Directive |
Copy the entries below, from the line with "Where should I" to the line with "Looking at the", both included, without the pictures.

============

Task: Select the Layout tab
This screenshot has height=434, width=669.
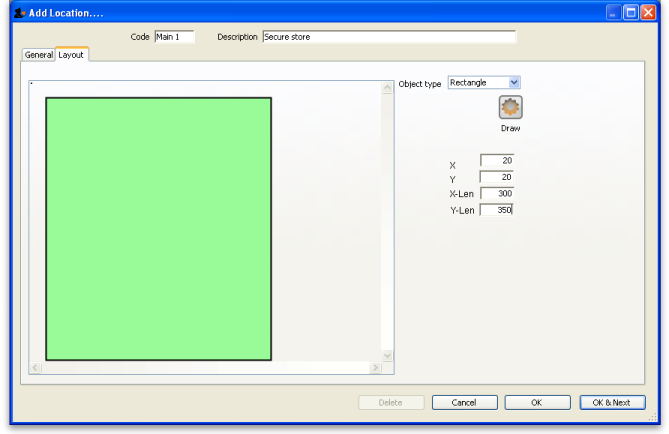Action: 71,55
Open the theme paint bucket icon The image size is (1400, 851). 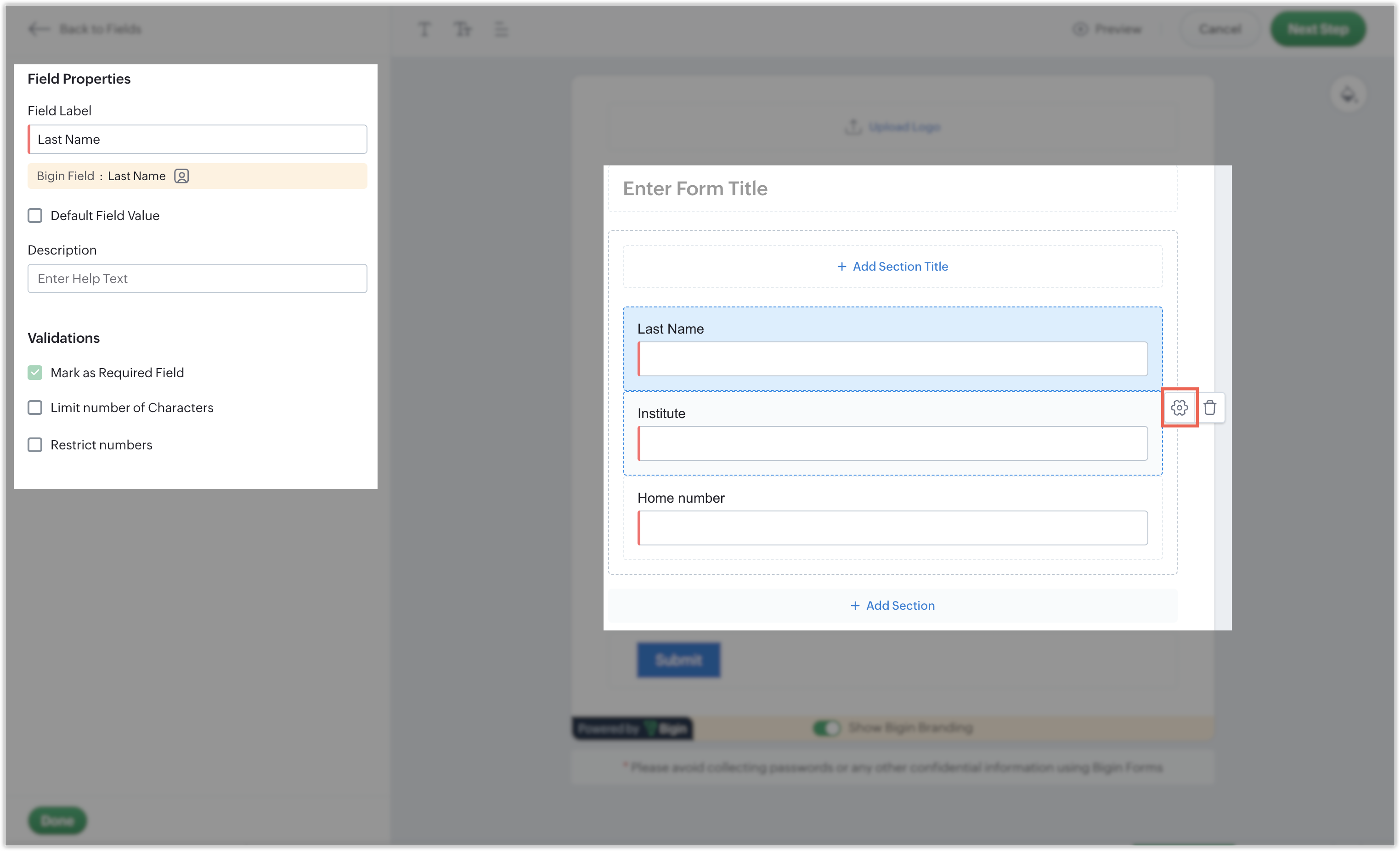coord(1348,94)
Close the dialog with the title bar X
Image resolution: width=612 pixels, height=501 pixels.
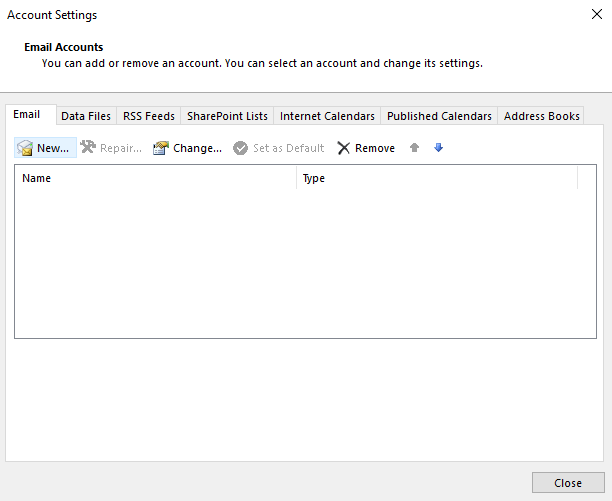[x=593, y=16]
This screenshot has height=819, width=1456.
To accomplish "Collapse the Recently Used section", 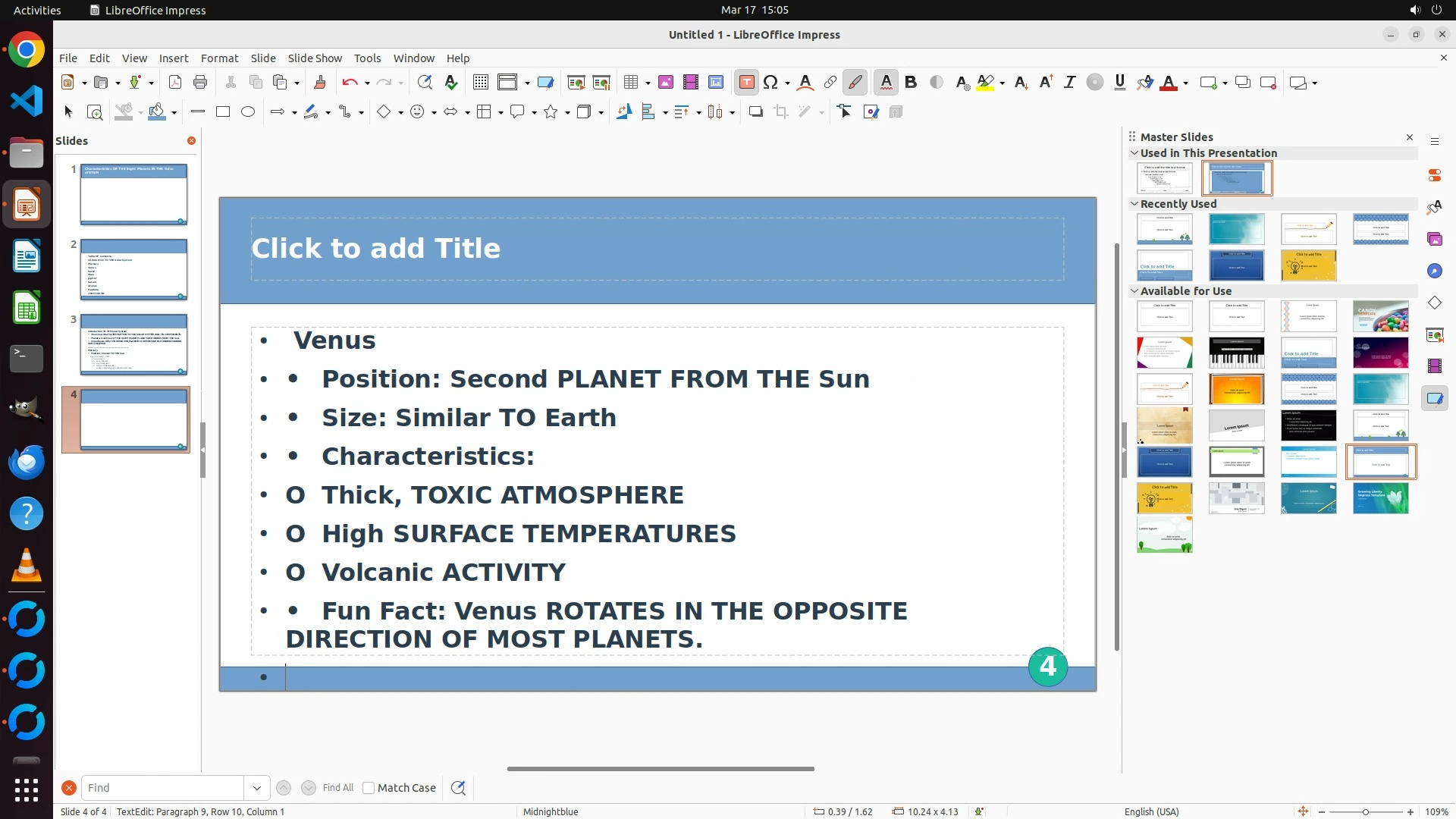I will coord(1134,204).
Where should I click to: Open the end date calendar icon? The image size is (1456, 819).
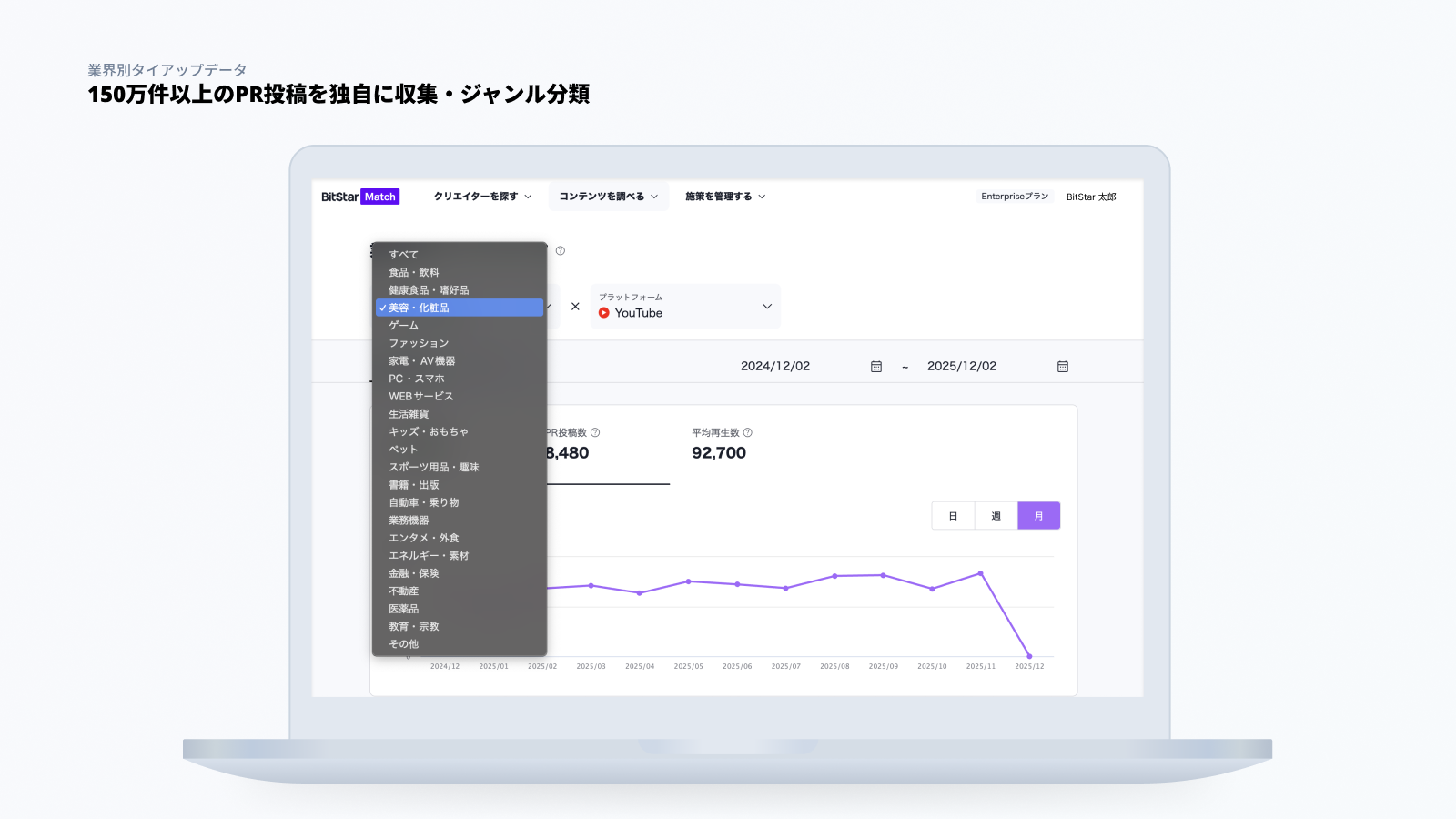(x=1062, y=367)
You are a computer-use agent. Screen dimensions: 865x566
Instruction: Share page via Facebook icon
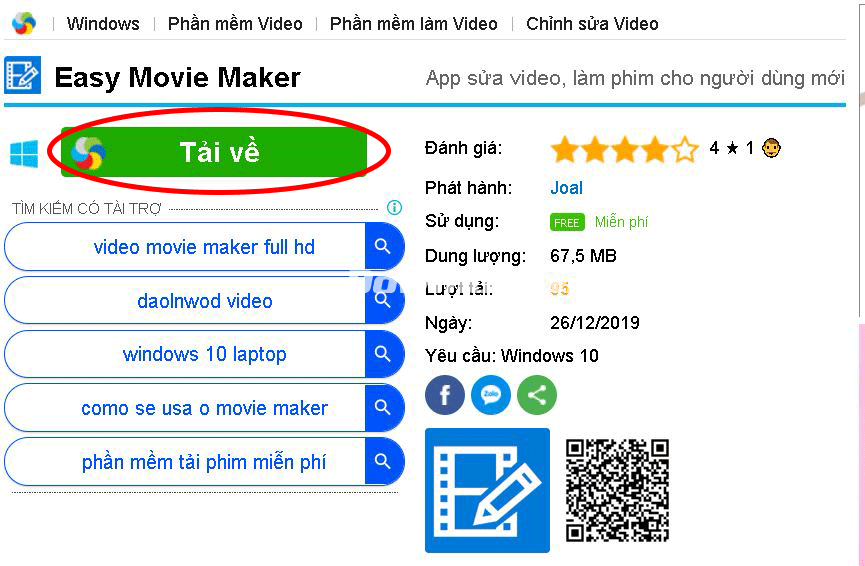coord(445,395)
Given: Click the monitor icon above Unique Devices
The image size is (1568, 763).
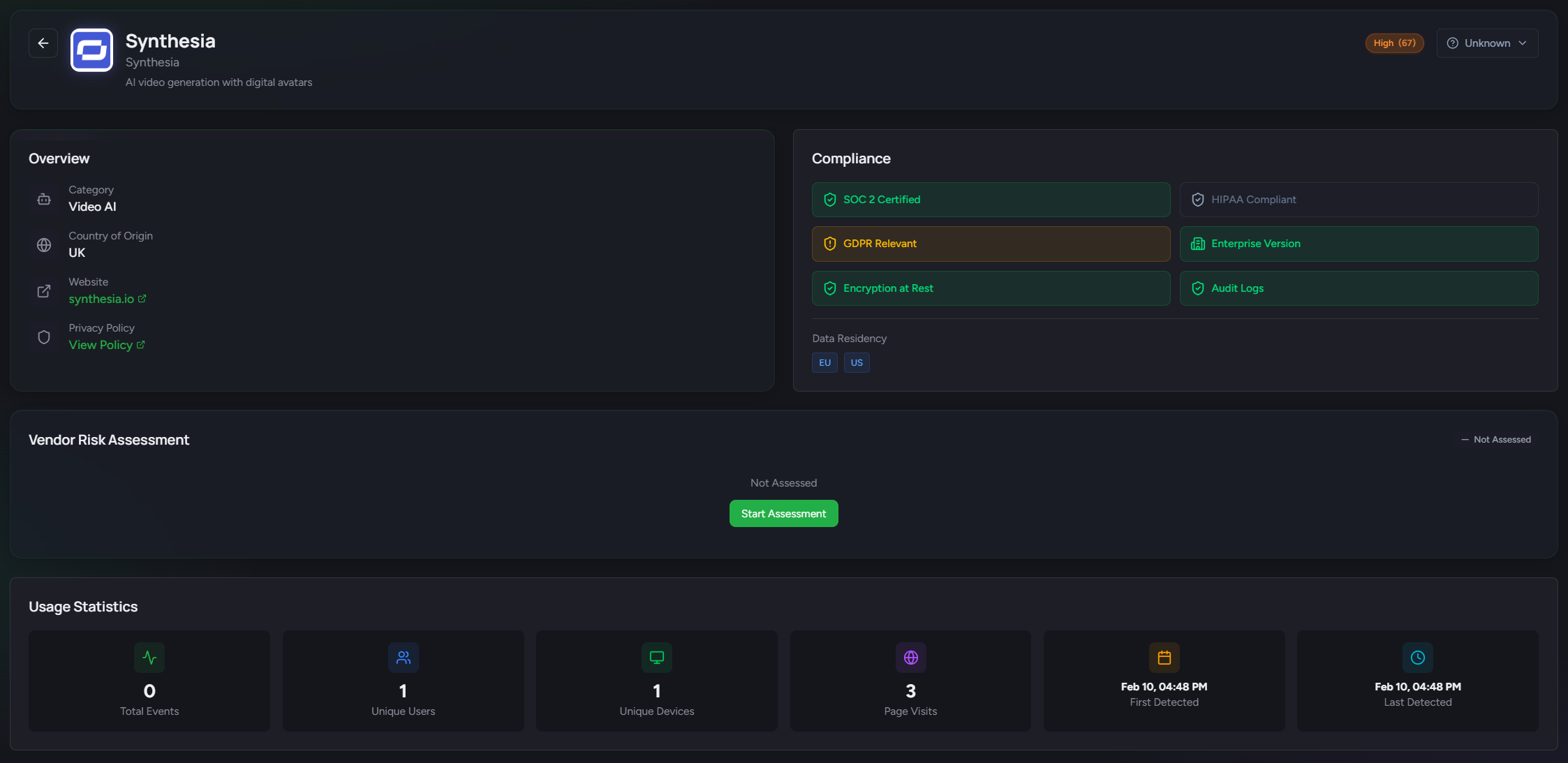Looking at the screenshot, I should click(x=656, y=657).
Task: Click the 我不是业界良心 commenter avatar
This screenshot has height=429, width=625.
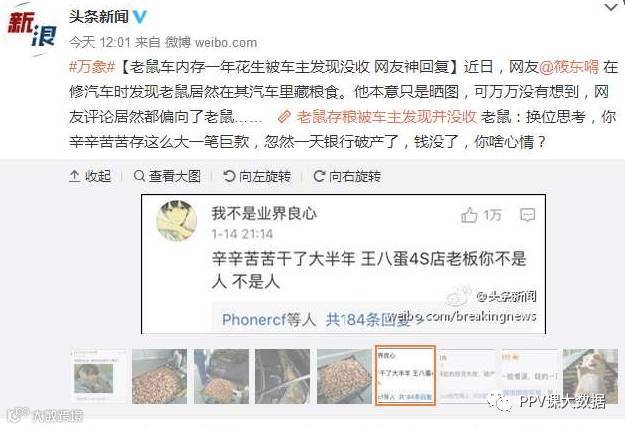Action: click(x=177, y=221)
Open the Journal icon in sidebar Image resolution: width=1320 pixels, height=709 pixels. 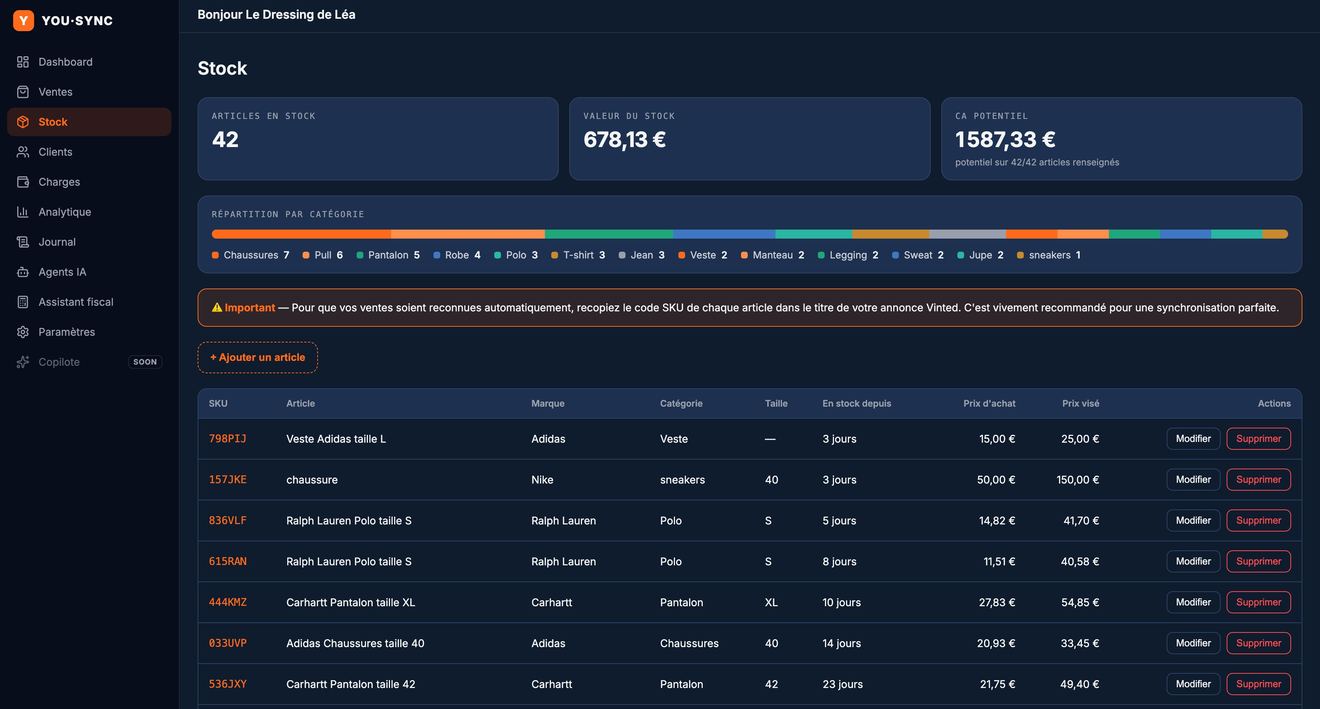(23, 242)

============

Exercise output |
Where should I click to: Open the end date calendar icon? The image size is (1456, 819).
(x=1062, y=367)
You are a computer-use agent. Screen dimensions: 865x566
Instruction: Share page via Facebook icon
coord(445,395)
Given: Click the monitor icon above Unique Devices
The image size is (1568, 763).
Looking at the screenshot, I should click(x=656, y=657).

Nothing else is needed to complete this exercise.